Somewhere below are a line with "You are a computer-use" and a later line with "Instruction: Select room Neptuno IV". Output exactly those lines and all lines between them.

-- Data for this task follows --

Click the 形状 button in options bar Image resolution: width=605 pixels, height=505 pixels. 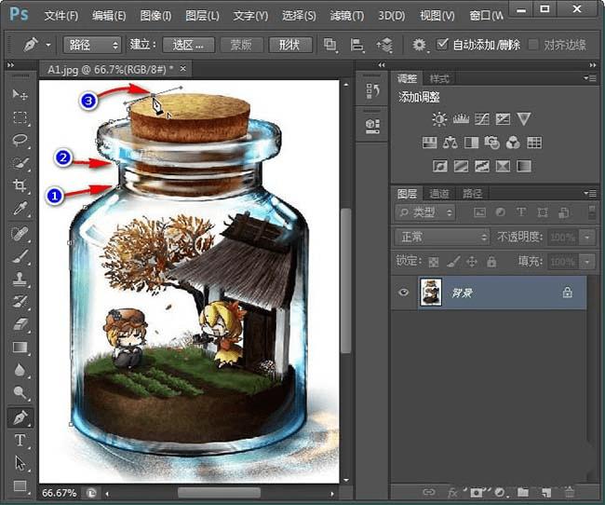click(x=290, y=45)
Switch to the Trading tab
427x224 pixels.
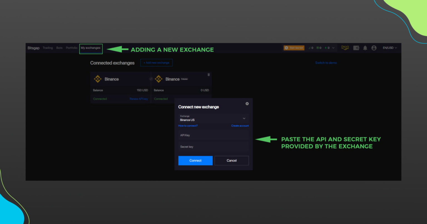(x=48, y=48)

-- Data for this task concluded --
-- Data for this task follows --

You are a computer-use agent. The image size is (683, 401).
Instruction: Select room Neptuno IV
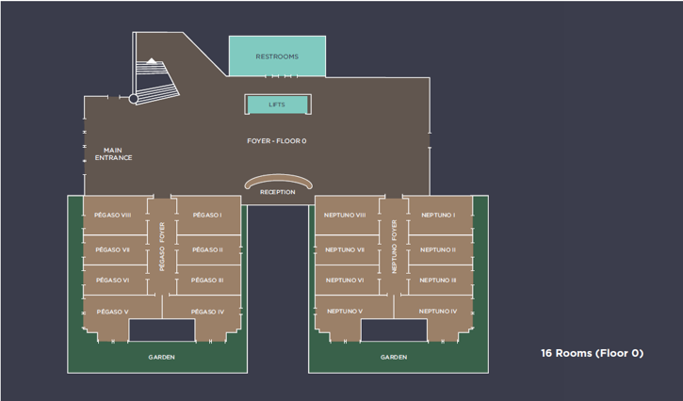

-- Data for this task concluded --
-- Data for this task follows --

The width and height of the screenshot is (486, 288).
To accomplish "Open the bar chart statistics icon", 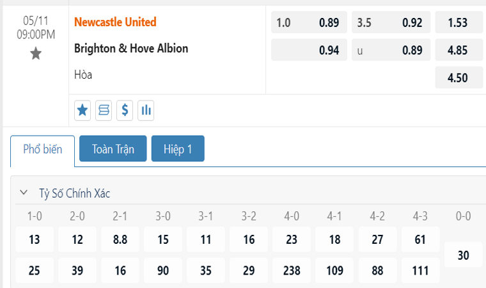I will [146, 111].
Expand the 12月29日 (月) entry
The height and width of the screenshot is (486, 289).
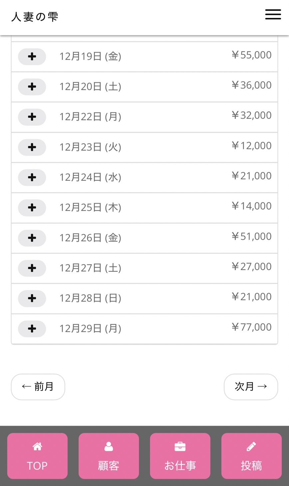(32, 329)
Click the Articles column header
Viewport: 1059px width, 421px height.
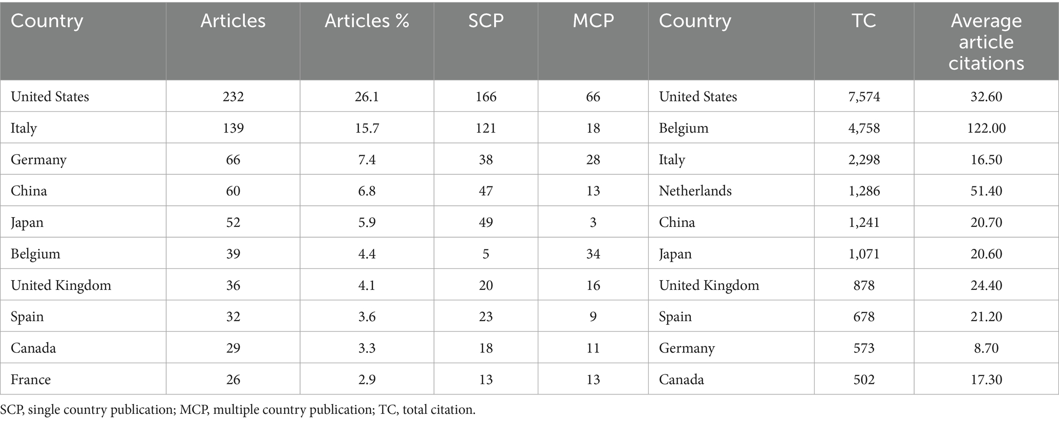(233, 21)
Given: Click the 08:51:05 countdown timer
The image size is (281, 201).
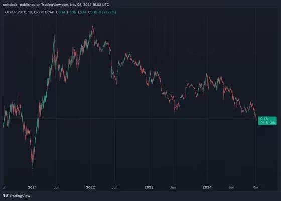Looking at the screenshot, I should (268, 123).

-- Data for this task concluded --

Solution to the problem:
You are a computer-use agent. The image size is (683, 401).
Instruction: Select room Neptuno IV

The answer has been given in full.